The formally recognised traditional owners for the Kaniva area are the Wotjobaluk, Jaadwa, Jadawadjali, Wergaia and Jupagik Nations. These Nations are represented by the Barengi Gadjin Land Council Aboriginal Corporation.

==Demographics==
As of the 2016 census, 803 people resided in Kaniva. The median age was 49 years. Children aged 0–14 years made up 16.0% of the population. People over the age of 65 years made up 26.5% of the population There were slightly more females than males with 52.9% of the population female and 47.1% male. The average household size is 2.1 persons per household. The average number of children per family for families with children is 1.8.

81.4% of people in Kaniva were born in Australia. Of all persons living in Kaniva, 0.6% (5 persons) were Aboriginal and/or Torres Strait Islander people. This is lower than for the state of Victoria (0.8%) and lower than the national average (2.8%). The most common ancestries in Kaniva were Australian 36.9%, English 35.8%, Scottish 9.2%, Irish 6.1% and German 4.0%.

• Dataset content:
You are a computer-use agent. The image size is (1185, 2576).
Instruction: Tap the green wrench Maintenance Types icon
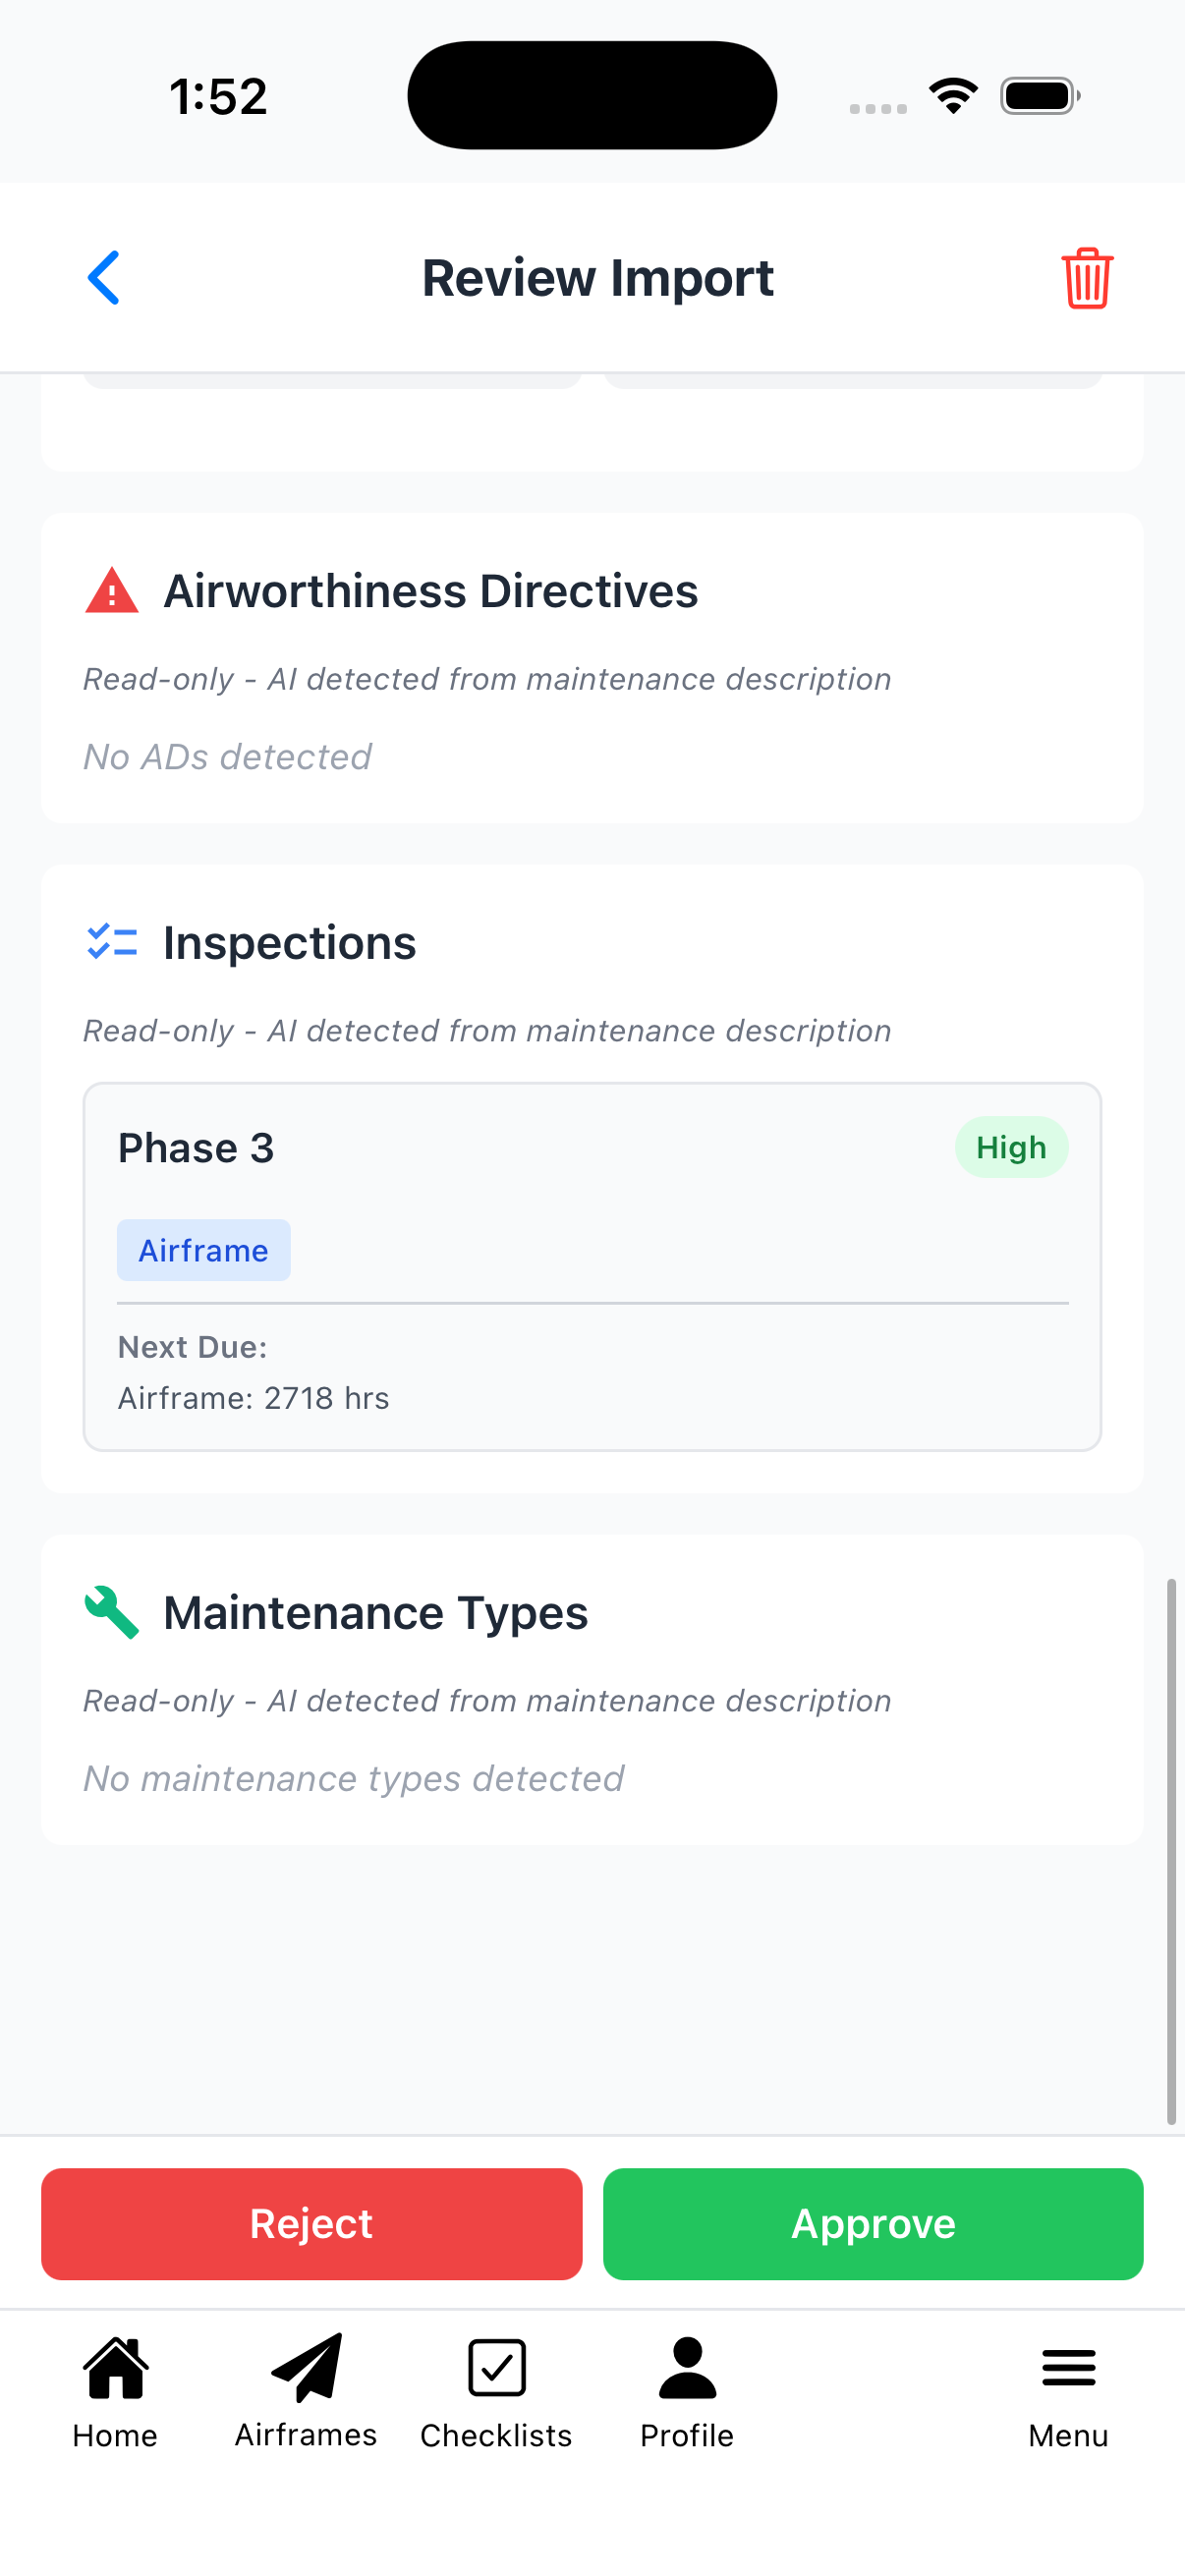click(x=112, y=1611)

• Exercises:
1. From the Kaniva text, extract the passage from "81.4% of people" up to and including "and German 4.0%.", word for word.
2. Answer these questions using the Kaniva text:
(a) Which organization represents the traditional owner Nations for the Kaniva area?
(b) What was the median age in Kaniva at the 2016 census?
(c) What percentage of people in Kaniva were born in Australia?
3. Translate this sentence from the Kaniva text into Spanish: "The average household size is 2.1 persons per household."

• Responses per task:
1.
81.4% of people in Kaniva were born in Australia. Of all persons living in Kaniva, 0.6% (5 persons) were Aboriginal and/or Torres Strait Islander people. This is lower than for the state of Victoria (0.8%) and lower than the national average (2.8%). The most common ancestries in Kaniva were Australian 36.9%, English 35.8%, Scottish 9.2%, Irish 6.1% and German 4.0%.

2.
(a) The Barengi Gadjin Land Council Aboriginal Corporation
(b) 49 years
(c) 81.4%

3. El tamaño medio de los hogares es de 2,1 personas por hogar.